ISTRIKU Betapa Aku Mencintaimu

ISTRIKU Betapa Aku Mencintaimu
S3. 8


__ADS_3

Sindy yang sedari tadi kagum pada sahabat-sahabat suaminya, Cheval jadi cemburu mendadak apa unggulnya sahabat-sahabat nya itu sampai-sampai istrinya terpesona aku terpesona memandang-mandang wajahmu yang manis, terpesona.


"Jangan lama-lama melihatnya gak bagus untuk mata dan hati." Cemburunya langsung terus terang.

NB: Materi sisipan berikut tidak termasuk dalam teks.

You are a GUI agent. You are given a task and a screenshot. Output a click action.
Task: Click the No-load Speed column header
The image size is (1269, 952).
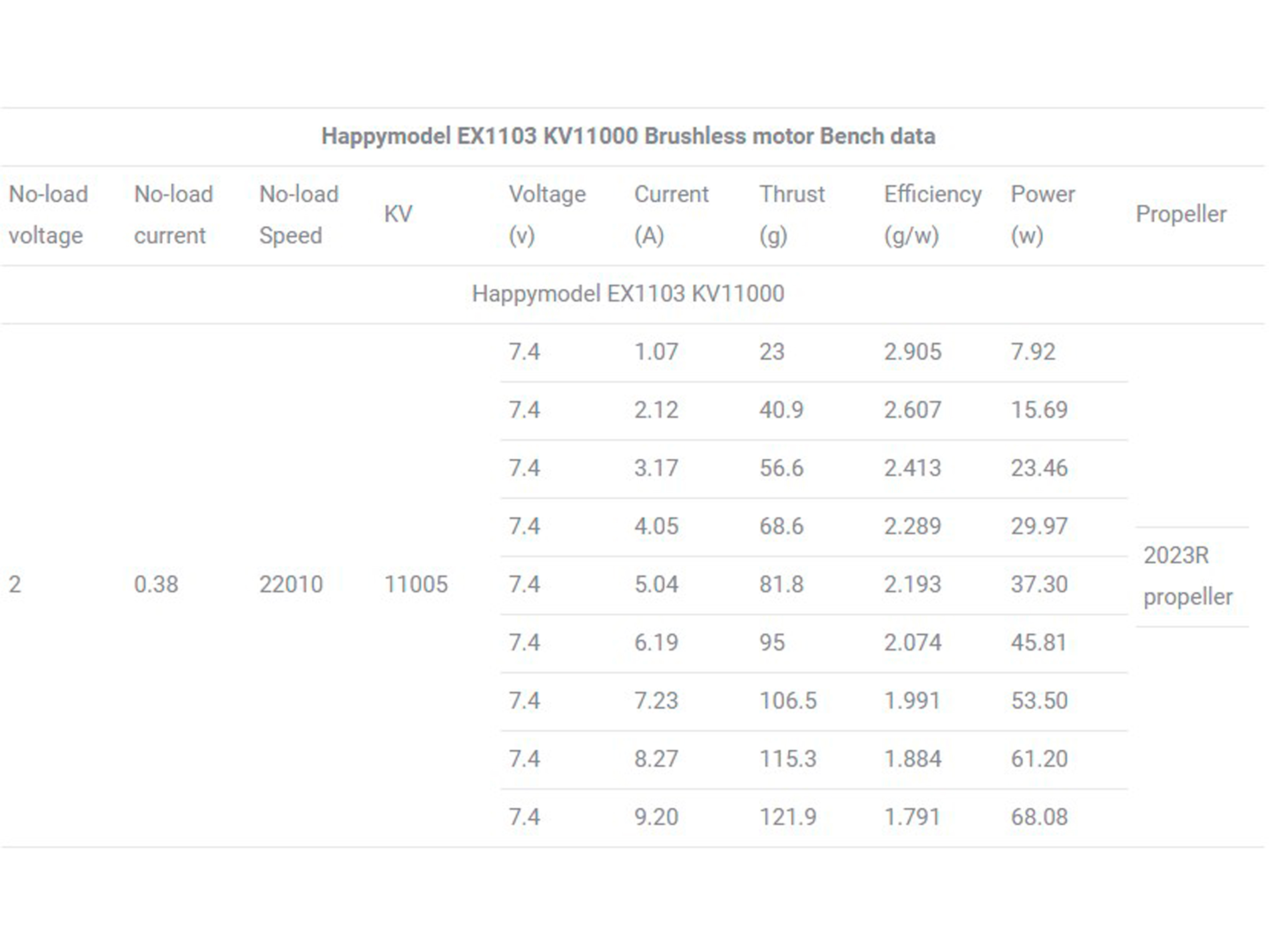pyautogui.click(x=298, y=214)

"Bagus ko Aa untuk mata, biar fresh gitu," langsung ponselnya di ambil dan di simpan, rugi ternyata memberi tahukan tentang sahabat-sahabat nya yang justru bisa membuat Sindy oleng padahal baru juga sekilas ia memperlihatkannya.


"Gak baik untuk hati, apa kamu tidak tau suamimu yang bucin ini sedang dalam mode cemburu?" mengangkat dagu Sindy.


"Tau, makanya Aa jangan pernah memperlihatkan sahabat-sahabatmu yang ini dan ini kasihan mata polos ku ini!" jawabnya cengengesan.


"Aa serius loh ini sayang, jangan menduakan ku ya." Bucin gak ketulungan.


"Iya Aa," memeluk rapat pinggang suaminya.


Kediaman Filan.


Nisa meminum es buah yang ia beli dari warung pinggir jalan sambil menikmati esnya ia tidak segera masuk rumah malah duduk di bawah pohon dengan lampu-lampu yang ada di sekitarnya, ia benar-benar malas sekarang apalagi nanti saat masuk ke dalam rumah dapat bentakan dari Filan lagi.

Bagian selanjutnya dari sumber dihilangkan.